BEGIN DATA FOR THIS EXERCISE

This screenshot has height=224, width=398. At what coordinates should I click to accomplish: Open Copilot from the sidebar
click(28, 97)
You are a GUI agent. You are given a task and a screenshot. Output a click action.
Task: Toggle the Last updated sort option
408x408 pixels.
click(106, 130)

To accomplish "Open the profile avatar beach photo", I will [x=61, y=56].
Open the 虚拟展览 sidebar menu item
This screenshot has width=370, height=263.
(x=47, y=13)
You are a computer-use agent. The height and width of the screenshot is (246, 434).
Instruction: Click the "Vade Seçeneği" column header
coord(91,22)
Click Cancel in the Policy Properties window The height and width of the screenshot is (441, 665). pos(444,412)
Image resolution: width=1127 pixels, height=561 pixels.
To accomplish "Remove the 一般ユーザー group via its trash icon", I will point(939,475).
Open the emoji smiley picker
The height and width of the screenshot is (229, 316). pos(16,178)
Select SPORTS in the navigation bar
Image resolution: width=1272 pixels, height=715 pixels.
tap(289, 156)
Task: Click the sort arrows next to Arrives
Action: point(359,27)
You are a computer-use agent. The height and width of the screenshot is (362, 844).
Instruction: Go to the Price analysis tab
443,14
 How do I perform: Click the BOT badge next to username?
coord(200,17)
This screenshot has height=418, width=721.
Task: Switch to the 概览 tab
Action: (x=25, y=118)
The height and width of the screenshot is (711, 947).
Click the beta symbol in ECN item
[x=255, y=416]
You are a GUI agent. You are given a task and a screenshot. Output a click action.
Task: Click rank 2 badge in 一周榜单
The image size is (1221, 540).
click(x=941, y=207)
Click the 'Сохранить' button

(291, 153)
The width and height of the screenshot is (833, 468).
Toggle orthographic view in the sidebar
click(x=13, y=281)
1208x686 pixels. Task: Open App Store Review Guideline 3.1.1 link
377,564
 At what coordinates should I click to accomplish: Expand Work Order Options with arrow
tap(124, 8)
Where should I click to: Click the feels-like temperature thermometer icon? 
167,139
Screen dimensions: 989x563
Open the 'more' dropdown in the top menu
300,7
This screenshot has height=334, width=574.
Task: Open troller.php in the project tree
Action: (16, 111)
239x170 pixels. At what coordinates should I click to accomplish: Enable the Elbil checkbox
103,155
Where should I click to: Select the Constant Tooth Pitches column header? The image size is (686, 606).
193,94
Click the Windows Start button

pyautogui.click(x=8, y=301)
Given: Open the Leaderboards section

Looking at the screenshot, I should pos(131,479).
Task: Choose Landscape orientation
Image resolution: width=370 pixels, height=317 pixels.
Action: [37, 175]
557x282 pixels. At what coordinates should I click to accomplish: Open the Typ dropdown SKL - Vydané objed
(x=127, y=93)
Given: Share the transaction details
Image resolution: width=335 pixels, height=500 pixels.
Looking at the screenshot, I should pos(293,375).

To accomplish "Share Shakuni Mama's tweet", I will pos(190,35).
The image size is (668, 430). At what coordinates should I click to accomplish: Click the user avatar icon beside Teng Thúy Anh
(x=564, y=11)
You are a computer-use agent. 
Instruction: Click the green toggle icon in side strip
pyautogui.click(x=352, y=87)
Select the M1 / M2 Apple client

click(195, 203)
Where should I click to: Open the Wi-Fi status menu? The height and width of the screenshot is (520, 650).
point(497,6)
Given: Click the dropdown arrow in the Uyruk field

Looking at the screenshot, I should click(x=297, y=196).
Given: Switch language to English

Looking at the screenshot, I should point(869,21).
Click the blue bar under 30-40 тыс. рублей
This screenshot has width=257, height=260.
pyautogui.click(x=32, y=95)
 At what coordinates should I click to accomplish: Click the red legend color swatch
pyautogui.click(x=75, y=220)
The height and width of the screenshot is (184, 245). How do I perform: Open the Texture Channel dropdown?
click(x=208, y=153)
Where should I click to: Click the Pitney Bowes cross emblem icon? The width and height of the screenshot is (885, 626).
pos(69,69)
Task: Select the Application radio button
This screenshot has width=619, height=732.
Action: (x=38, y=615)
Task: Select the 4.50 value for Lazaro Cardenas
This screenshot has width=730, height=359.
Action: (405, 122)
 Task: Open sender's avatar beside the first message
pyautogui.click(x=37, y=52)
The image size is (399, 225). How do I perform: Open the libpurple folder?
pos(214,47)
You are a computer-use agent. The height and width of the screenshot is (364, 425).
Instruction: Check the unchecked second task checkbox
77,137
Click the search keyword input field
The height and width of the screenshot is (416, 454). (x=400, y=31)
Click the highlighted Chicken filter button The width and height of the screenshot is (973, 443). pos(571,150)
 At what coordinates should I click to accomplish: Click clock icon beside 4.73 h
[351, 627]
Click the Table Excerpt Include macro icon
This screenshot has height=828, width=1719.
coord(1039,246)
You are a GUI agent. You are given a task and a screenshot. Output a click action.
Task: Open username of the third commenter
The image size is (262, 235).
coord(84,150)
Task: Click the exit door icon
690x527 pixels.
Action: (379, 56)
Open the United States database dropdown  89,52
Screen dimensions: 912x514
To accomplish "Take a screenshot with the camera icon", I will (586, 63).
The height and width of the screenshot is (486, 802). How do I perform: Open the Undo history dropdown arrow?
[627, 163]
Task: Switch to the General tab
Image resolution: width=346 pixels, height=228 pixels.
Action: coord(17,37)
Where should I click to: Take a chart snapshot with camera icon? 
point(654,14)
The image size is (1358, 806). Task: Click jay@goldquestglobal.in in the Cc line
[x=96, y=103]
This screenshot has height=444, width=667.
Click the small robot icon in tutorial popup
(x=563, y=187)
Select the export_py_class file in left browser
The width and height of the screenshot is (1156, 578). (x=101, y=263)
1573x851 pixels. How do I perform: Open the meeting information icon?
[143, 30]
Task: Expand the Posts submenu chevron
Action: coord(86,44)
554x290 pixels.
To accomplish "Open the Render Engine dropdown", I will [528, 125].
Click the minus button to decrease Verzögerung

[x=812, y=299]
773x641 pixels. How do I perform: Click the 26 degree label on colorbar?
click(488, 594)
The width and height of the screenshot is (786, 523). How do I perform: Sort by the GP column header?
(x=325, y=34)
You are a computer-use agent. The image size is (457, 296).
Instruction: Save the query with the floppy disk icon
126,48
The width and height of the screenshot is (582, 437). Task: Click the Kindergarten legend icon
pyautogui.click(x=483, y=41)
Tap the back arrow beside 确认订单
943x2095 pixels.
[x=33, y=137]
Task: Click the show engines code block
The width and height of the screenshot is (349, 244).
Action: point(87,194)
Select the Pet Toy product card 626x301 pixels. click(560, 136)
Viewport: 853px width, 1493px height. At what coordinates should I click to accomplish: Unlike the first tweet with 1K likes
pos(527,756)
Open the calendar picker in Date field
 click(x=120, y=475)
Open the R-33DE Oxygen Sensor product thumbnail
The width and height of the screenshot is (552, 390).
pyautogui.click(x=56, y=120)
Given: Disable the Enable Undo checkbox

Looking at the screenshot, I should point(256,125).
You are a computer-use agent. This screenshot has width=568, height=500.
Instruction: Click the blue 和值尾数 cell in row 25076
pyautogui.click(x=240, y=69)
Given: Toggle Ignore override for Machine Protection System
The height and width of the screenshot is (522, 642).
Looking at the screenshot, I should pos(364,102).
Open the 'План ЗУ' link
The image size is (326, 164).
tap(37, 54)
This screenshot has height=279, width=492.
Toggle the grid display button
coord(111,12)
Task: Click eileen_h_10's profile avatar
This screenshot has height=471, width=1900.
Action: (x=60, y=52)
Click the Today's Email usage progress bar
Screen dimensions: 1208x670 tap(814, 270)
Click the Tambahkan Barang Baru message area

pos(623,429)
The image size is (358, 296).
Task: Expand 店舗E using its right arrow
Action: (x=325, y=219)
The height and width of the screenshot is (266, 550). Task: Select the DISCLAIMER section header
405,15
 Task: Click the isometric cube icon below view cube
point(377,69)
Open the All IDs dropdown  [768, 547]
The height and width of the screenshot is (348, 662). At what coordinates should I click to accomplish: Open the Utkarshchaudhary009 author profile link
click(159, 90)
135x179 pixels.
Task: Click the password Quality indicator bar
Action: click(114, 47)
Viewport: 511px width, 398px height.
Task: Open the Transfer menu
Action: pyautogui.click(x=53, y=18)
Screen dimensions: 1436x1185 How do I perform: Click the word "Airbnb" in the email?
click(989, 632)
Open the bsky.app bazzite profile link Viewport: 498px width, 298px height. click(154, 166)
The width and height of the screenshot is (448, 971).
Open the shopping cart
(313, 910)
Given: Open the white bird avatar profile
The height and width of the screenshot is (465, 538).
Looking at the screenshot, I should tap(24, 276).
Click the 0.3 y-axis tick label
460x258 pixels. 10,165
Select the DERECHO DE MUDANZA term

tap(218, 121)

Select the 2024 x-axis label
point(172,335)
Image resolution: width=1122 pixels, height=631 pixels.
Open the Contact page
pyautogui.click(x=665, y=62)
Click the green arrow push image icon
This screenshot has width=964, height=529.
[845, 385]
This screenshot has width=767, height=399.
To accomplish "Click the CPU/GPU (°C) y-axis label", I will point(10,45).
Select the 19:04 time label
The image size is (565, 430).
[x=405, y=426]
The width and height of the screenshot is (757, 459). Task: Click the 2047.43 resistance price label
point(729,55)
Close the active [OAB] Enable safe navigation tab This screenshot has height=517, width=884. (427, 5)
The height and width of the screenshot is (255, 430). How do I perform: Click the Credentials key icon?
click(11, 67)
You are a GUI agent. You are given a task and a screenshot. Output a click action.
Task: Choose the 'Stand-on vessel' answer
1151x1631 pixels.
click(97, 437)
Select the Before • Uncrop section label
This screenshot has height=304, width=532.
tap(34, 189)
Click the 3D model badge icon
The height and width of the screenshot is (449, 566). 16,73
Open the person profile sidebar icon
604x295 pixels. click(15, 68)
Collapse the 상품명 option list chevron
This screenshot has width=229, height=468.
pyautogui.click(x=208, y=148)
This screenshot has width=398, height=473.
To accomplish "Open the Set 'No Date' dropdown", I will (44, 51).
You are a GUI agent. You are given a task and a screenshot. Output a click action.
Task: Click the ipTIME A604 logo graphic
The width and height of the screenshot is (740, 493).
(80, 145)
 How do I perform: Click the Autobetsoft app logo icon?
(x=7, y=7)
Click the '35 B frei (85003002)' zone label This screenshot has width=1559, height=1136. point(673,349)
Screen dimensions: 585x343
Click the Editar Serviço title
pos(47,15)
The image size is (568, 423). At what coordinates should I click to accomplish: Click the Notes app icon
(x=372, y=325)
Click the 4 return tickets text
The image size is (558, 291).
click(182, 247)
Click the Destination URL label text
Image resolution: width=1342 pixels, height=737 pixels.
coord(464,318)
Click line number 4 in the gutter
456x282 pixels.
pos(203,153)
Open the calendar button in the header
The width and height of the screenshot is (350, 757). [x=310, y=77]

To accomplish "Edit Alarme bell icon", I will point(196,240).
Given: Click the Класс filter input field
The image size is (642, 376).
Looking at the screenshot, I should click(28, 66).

END DATA FOR THIS EXERCISE

#### WORK TO COMPLETE
Find the lines above that hold "Choose", then copy each of them.

#### ANSWER BELOW
Task: Choose Landscape orientation
Task: Choose the 'Stand-on vessel' answer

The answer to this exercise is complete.